Credit goes to Arthur Wynne, a British journalist who was born in Liverpool but lived most of his adult life in New York City. On December 21, 1913, in the Sunday supplement of the daily New York World, he published a new enigmatic game called word-cross puzzle. It was rudimentary compared to today’s puzzles, but it did have defined rules: inside a diamond-like shape, empty in the middle, you had to insert words of different lengths following the progressive numbering of the definitions shown below, both horizontally and vertically. (Later, in order to better define the boundaries of the words, black squares were inserted.) However, due to a typographical error, the game was published with the shortened name of “Cross-word”; Wynne liked it and decided to keep it.
But there are those who claim that the paternity of the crossword puzzle belongs to Giuseppe Airoldi, an Italian musicologist, journalist, and puzzle artist.
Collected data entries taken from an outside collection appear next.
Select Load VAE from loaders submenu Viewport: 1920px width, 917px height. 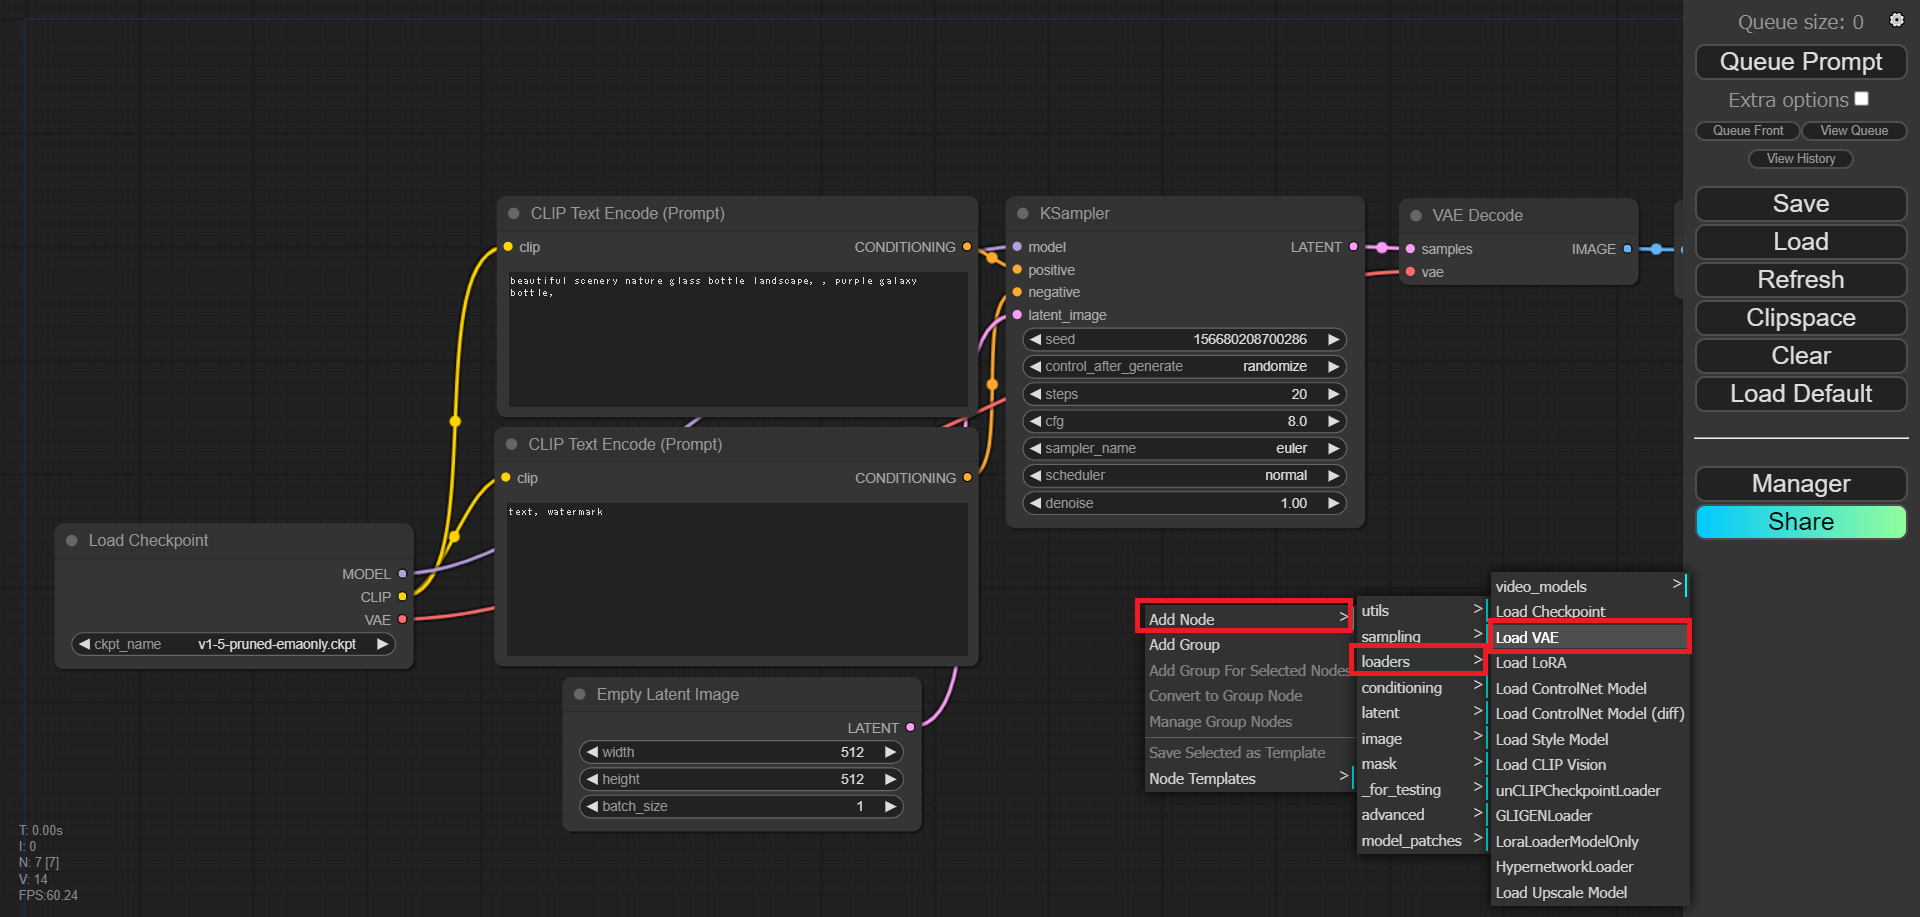1588,637

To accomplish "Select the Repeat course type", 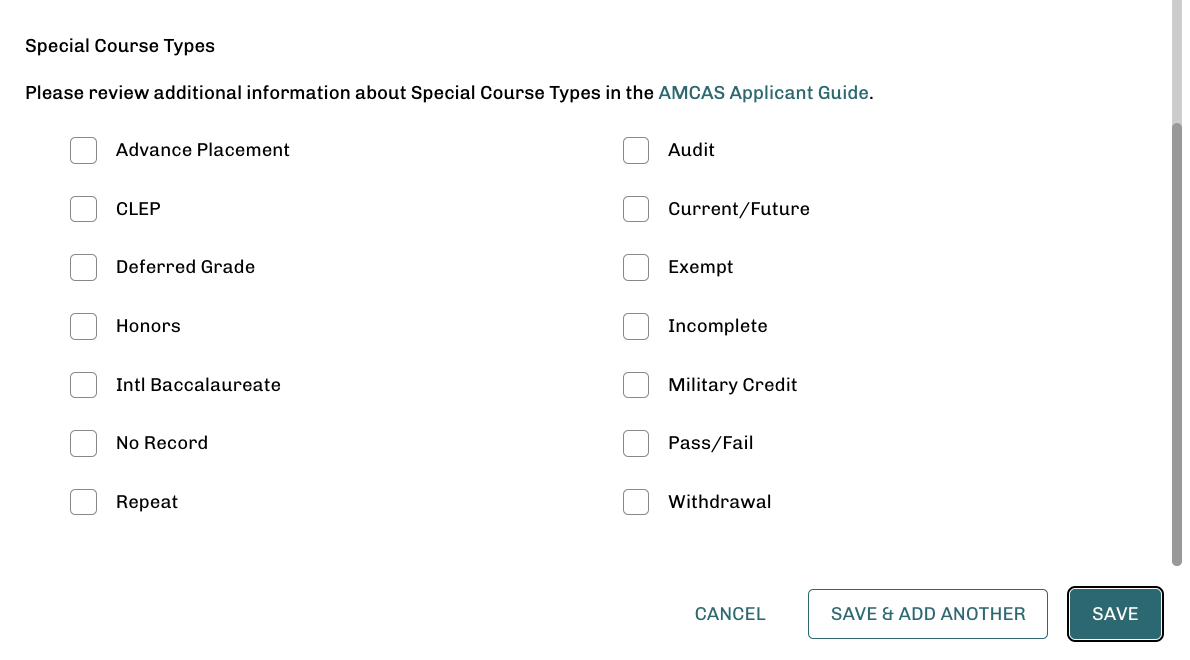I will [83, 501].

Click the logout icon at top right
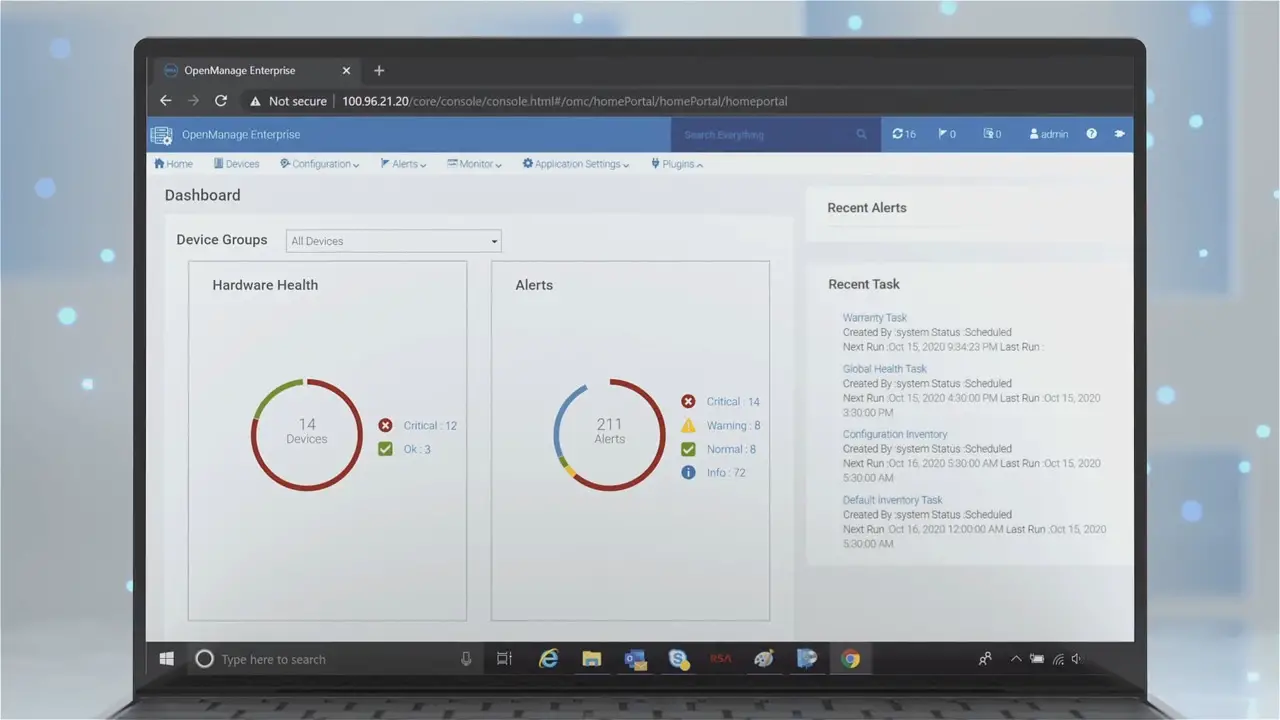click(x=1120, y=133)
On September 14, 1890 (23 years earlier than Wynne) he published a game, called “Parole Incrociate,” (or crossed words) in a Milanese magazine. It was a small white grid (4 x 4) that did not have black boxes or spaces between words. Every row and column had its own definition. By the way, Parole Incrociate was not particularly received warmly by readers.
But the reason that Airoldi is not considered the creator of crosswords? His game lacked a fundamental element of the crossword puzzle: the black boxes. The argument goes that Airoldi’s design was more similar to classic geometric games than to crosswords.